Howdy Skule! Welcome back to another Toike classic where we take a relatively normal thing and sexually objectify it for the Editor’s displeasure!
This month, we’re taking a spin on this issue’s theme and looking at everyone’s favorite aquatic beast – Sharks! Everyone knows the power of these things – but how good of a lover are they? Let’s find out!
10- At the bottom of the list, we’ve got the Brownbanded Bamboo Shark. Now this fella seems innocent on the outside, and has quite a few perks. They can exist outside of water for up to 12 hours, meaning you can take your time in the bedroom with this one, but they’ve got a serious drawback. These sharks can hold on to sperm for up to 45 months! Now here at the Toike Oike, we’re all about using protection, but you can never be too careful. Fuck at your own risk.
9- Next up we’ve got the Great White Shark. These fellas definitely like it rough, and will not be afraid to come on to you. While BDSM might be your kink, you’ve got to remember that sharks don’t understand human speech, so you’re gonna have to come up with a new way to communicate your safe word.
8- At number 8 we’ve got the Megamouth shark. Now these sharks are a pretty rare find, so you might be tempted to take one for a ride, but you should know what you’re getting into first. That mega mouth might seem tempting, but it’s used for a whole lot more than sex. If you’re not a fan of non-stop pillow talk about how “it’s not like the other sharks” and “it eats only plankton for the environment,” stay away!
7- Here we’ve got the Sand Tiger shark. If you’ve ever been to an aquarium, you’ve probably met this shark before. While they’re by no means a bad fuck, these guys are a dime a dozen. A Solidly average shark, but nothing special.

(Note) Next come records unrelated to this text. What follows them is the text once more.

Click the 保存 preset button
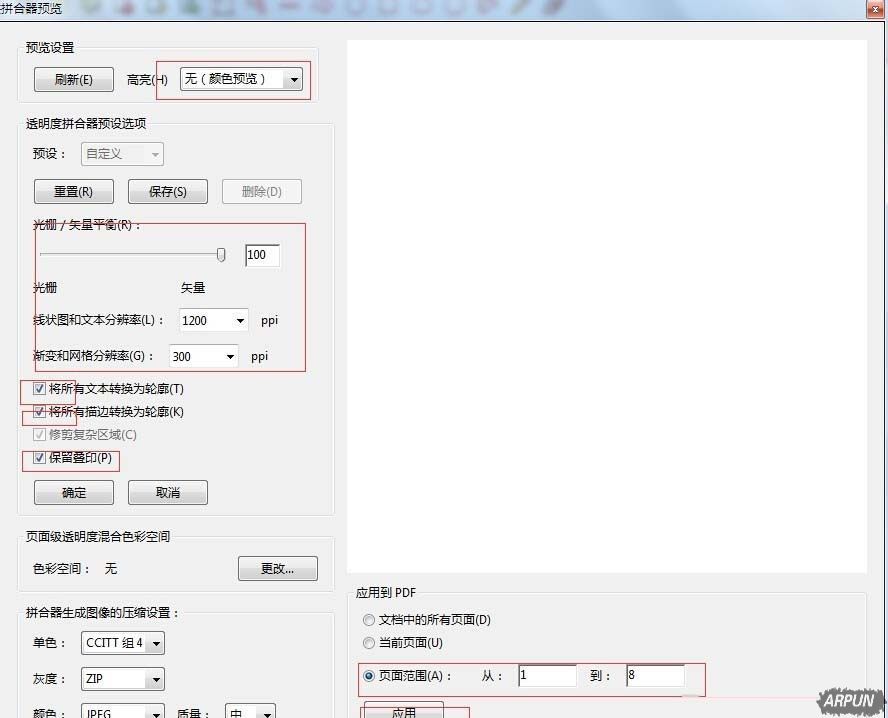This screenshot has width=888, height=718. [x=167, y=191]
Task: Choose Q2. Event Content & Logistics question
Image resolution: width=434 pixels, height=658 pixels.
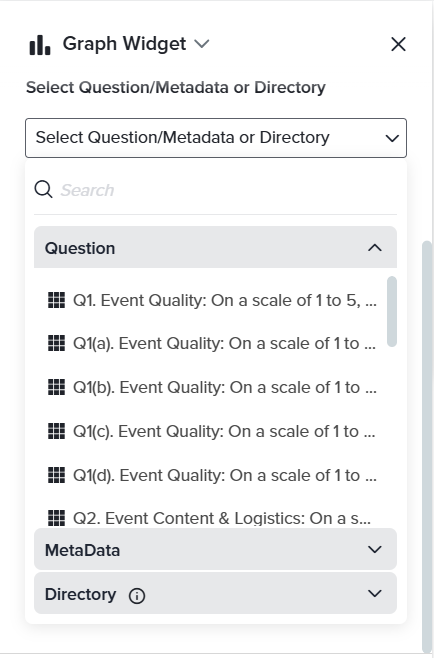Action: tap(212, 518)
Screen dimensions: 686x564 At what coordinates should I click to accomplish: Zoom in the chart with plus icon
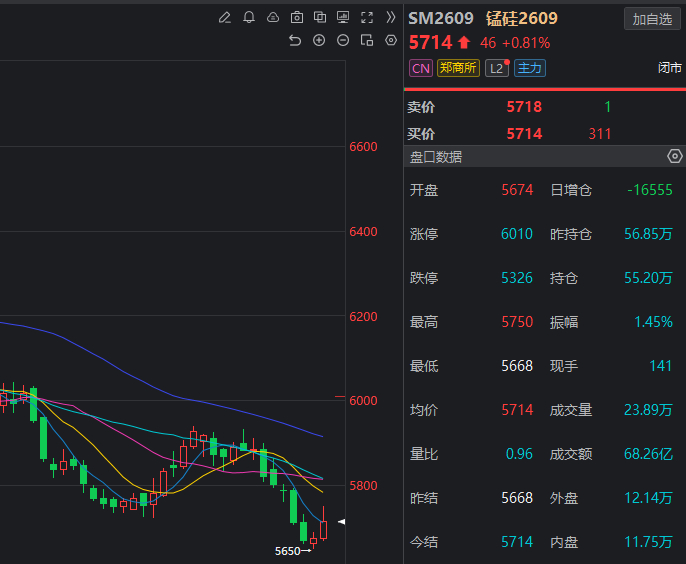[x=319, y=41]
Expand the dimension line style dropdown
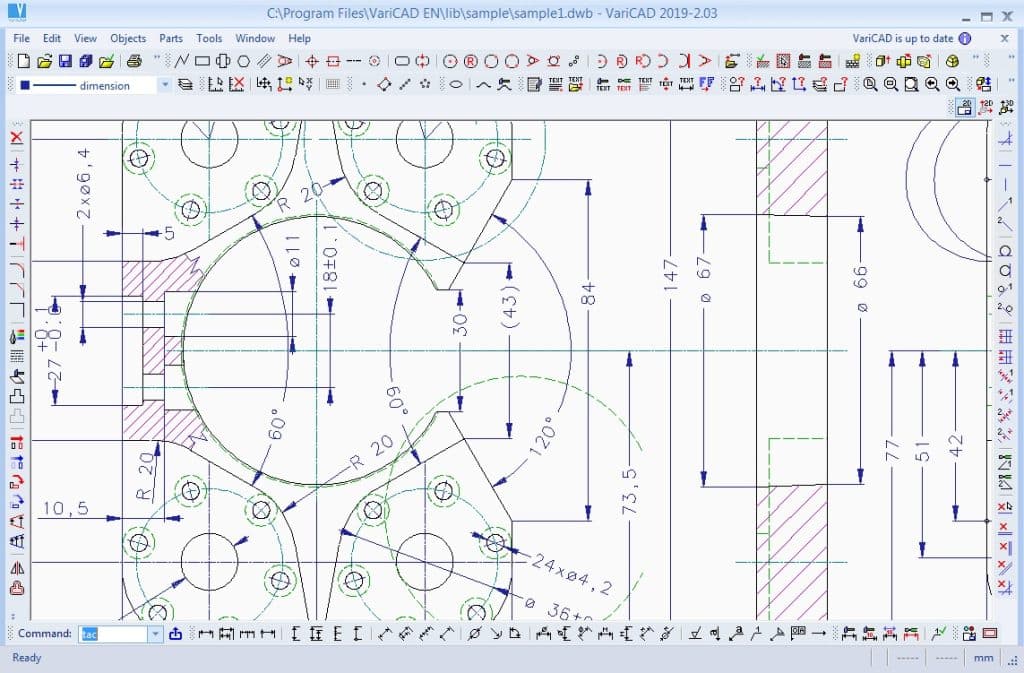 click(165, 85)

6- A fitting rank! For number 6, we’ve got the Sixgill Shark. Compared to most sharks with 5 gills, these
sharks have an extra gill that I’m sure you could put to good use ;)

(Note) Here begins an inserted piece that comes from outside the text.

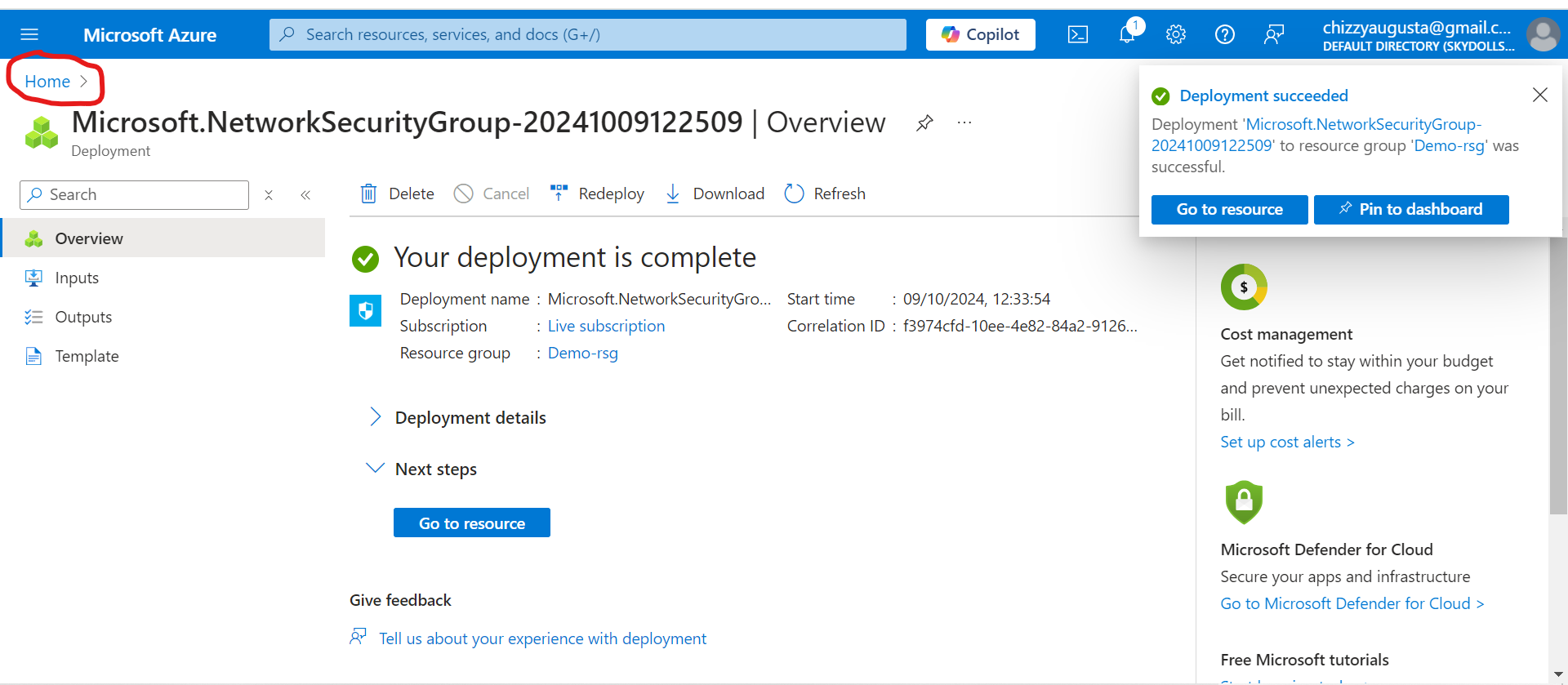The height and width of the screenshot is (685, 1568).
Task: Dismiss the Deployment succeeded notification
Action: tap(1539, 96)
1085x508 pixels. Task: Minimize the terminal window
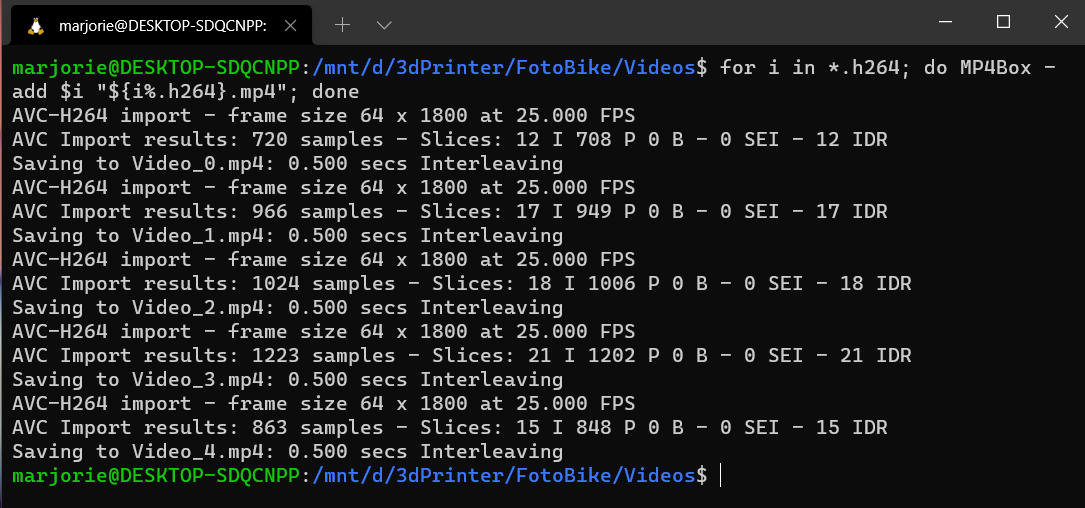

5- While many of the sharks on this list might be a good fuck, the Cookiecutter Shark is a big fan
of foreplay. I mean just look at those marks he left on that whale! You might wanna invest in a turtle- neck after an encounter with this fella.
4- The Porbeagle Shark has a lot going for it in the bedroom. First of all, it’s used to cold waters, so you won’t need to worry about her stealing the blankets at night. As one of the fastest swimmers in the sea, she’ll have no issues keeping up with you in bed, and most importantly, they swallow their prey whole! Did someone say deepthroating? Not to mention, pregnant Porbeagles appear between September and December, so if you’re looking for a hot MILF Shark for cuffing season – look for a Porbeagle.
3- This big guy might look scary, but she’s really a gentle giant. If you’re into cuddling, The Whale Shark is perfect for you. While some of these other sharks might be nice for one night in paradise, this fella is wifey material. Throw a (large) ring on this babe while you can.
2- Runner up on this list is the Basking Shark. Unlike the Megamouth, this mouth is absolutely designed for your pleasure. It’s a lot tighter than the Megamouth, and look at the ribbing in there.
1- And at Number 1 we’ve got a classic for you engineers. Of course it’s the Nurse Shark! Engineers have a whole cheer about how much they love nurses, so it makes perfect sense that they would love the Nurse Shark too.